このように水回しは、手打ちうどんにおいては最も重要な工程ですが、実際には軽視されることも少なくありません。つまりそぼろ状態を経ずに、いきなり生地にまとめてしまう方法ですが、このように軽視される理由は、きっと水回しをやってもやらなくても、生地にまとめてしまうと同じに見えるからであろうと思います。よって生地だけ見ても、水回しの良し悪しは判断できませんが、重要な工程なので、できるだけ丁寧にすることがコシと風味のあるうどんにつながります。さて前置きが長くなりましたが、この水回し工程を、市販の機械でどこまでできるか、試してみました。
①電動餅つき機
餅つき機は、中心部分に小さな羽根が付いていて、これがクルクル回ります。最初に小麦粉を入れておき、スイッチを入れると同時に、塩水を少しずつ落とします。羽根の形状と回転速度からいうとミキサー(混合機)なのかニーダー(捏ね機)なのかよくわかりませんが、まずまずの出来に仕上がります。回転速度が高速でないので、均一なそぼろという訳にはいきませんが、充分なレベルにまで仕上がります。

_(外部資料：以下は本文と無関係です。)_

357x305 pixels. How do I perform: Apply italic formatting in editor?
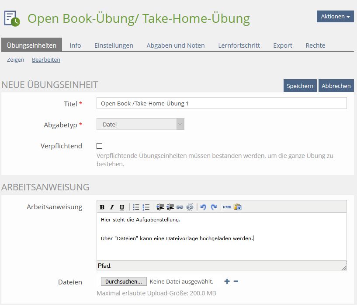coord(112,207)
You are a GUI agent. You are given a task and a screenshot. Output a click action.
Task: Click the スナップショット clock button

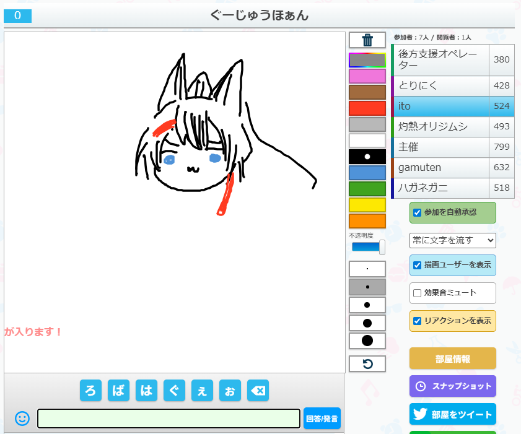coord(452,386)
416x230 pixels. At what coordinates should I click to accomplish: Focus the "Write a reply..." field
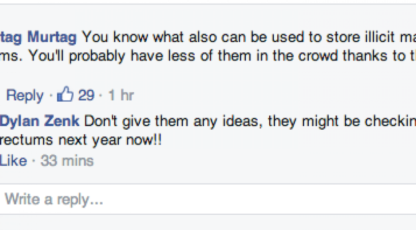203,199
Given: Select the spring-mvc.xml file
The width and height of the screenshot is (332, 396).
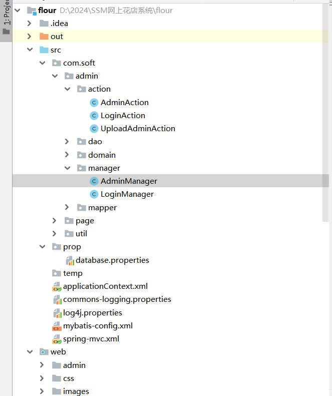Looking at the screenshot, I should [91, 339].
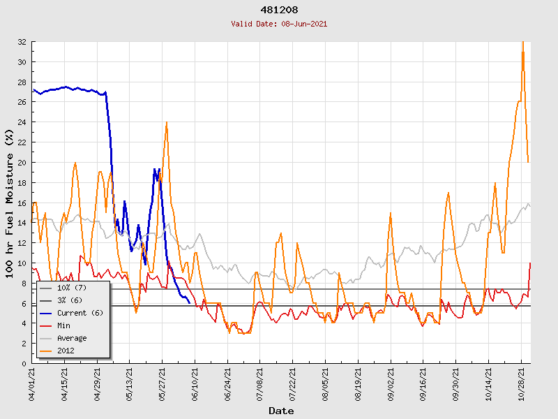Click the 32 value on the y-axis
This screenshot has height=419, width=558.
pyautogui.click(x=22, y=42)
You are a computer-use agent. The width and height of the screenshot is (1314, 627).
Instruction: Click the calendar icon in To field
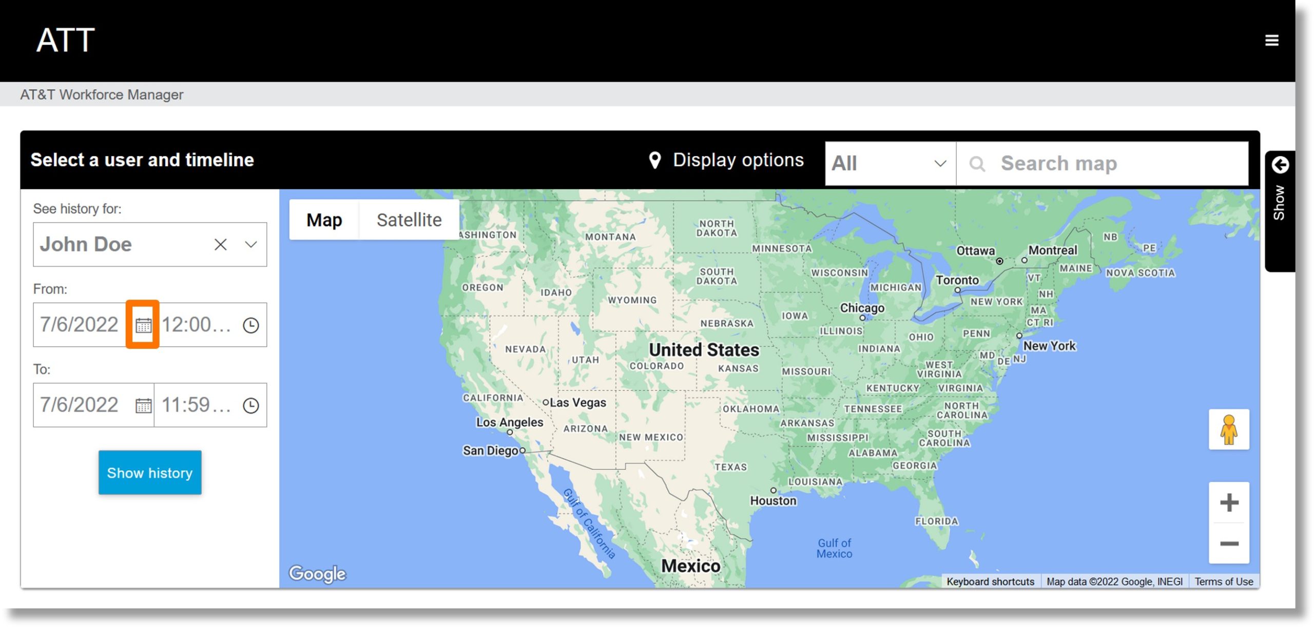pos(143,404)
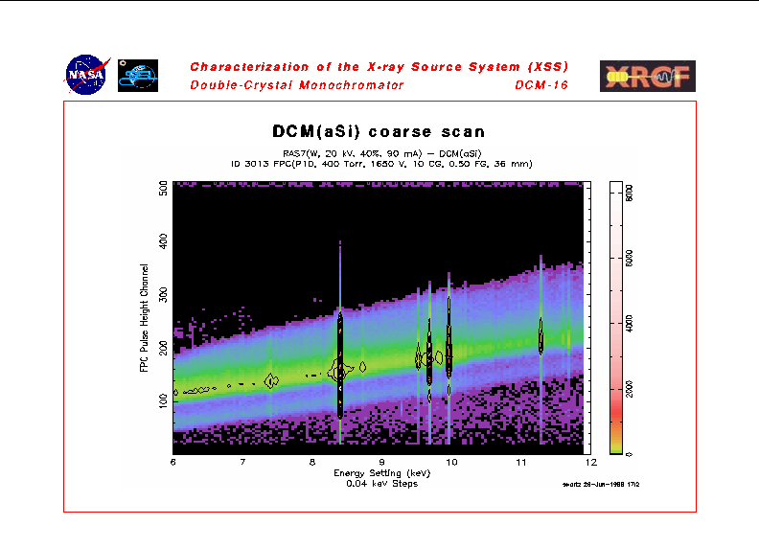Screen dimensions: 759x548
Task: Click the contour peak near 11.3 keV
Action: point(541,337)
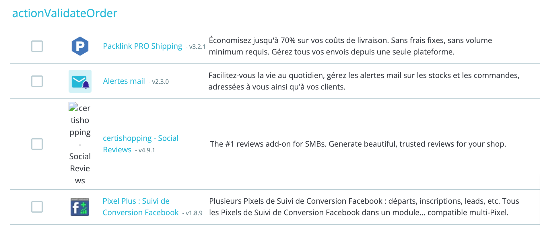The width and height of the screenshot is (540, 241).
Task: Check the Packlink PRO Shipping checkbox
Action: tap(37, 46)
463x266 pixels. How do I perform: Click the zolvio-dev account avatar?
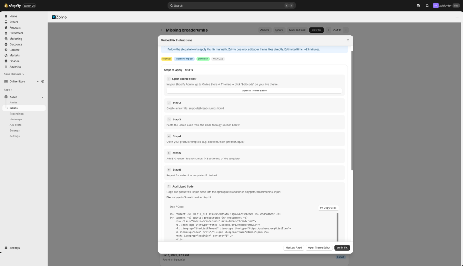(x=435, y=5)
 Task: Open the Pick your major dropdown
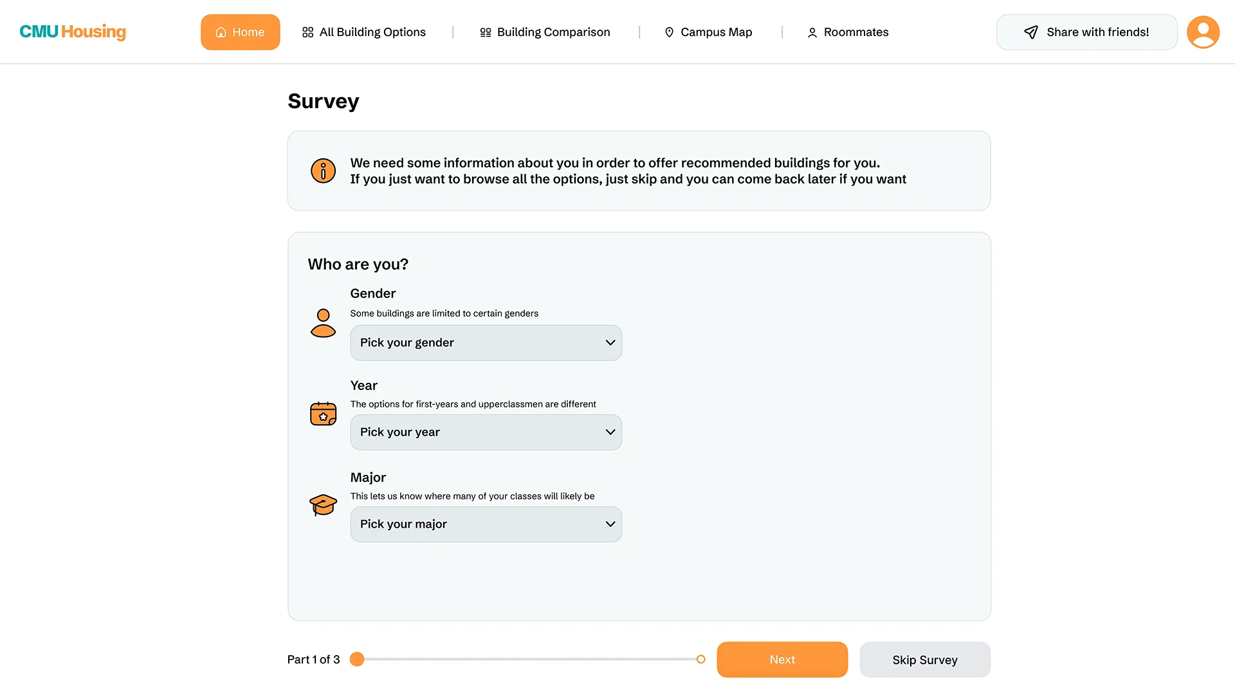pyautogui.click(x=486, y=524)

岡山県のうどん愛好家Oさんは、このそぼろ状態の生地を手でまとめて、暫く熟成させ、再度餅つき機に投入し、練り工程(足踏み)まで、この餅つき機でやってしまいます。Oさんによれば、餅つき機だけで充分に美味しいうどんが搗きあがります。ただこうしてできたうどんは、ソフトで美味しいのですが、稀に切れやすいことがあるそうです(その理由は、グルテンの立体網目構造が不十分なためと考えます)。よって少し足踏み工程を追加してやれば完全なうどんができあがる筈です。
②菓子用ミキサー
これはカステラやケーキの生地をつくるときに使用するミキサーです。このミキサーの回転速度は、餅つき機に比べるとかなり速く、500g~1kg程度の小麦粉であればほんの数十秒で完璧なそぼろ状態にまで仕上げることができます。いくつか試した市販のミキサーでは、これが一番理想的な水回しができます。唯一の難点は、価格が若干高めなので、「水回し」だけの目的で、菓子用ミキサーを購入するのは、少し勿体無いような気もします。ただ菓子用ミキサーも千差万別なので、中にはコストパフォマンスに優れたものもある筈です。
純手打ちのうどん屋さんというのは、現在ではほとんど見かけませんが、何百人分ものうどんを全て手作業で行うのは実に重労働です。特に水回しを完璧に行おうとすれば、時間、体力、そして根気が必要です。よって部分的に機械を導入することによって、完璧な作業が行えるのであれば、それはそれで良いことだと、個人的には思います。実際、手延そうめんの製造工程においても、現在では各工程毎に機械が導入され、それによって生産量もアップし、品質も安定するようになりました。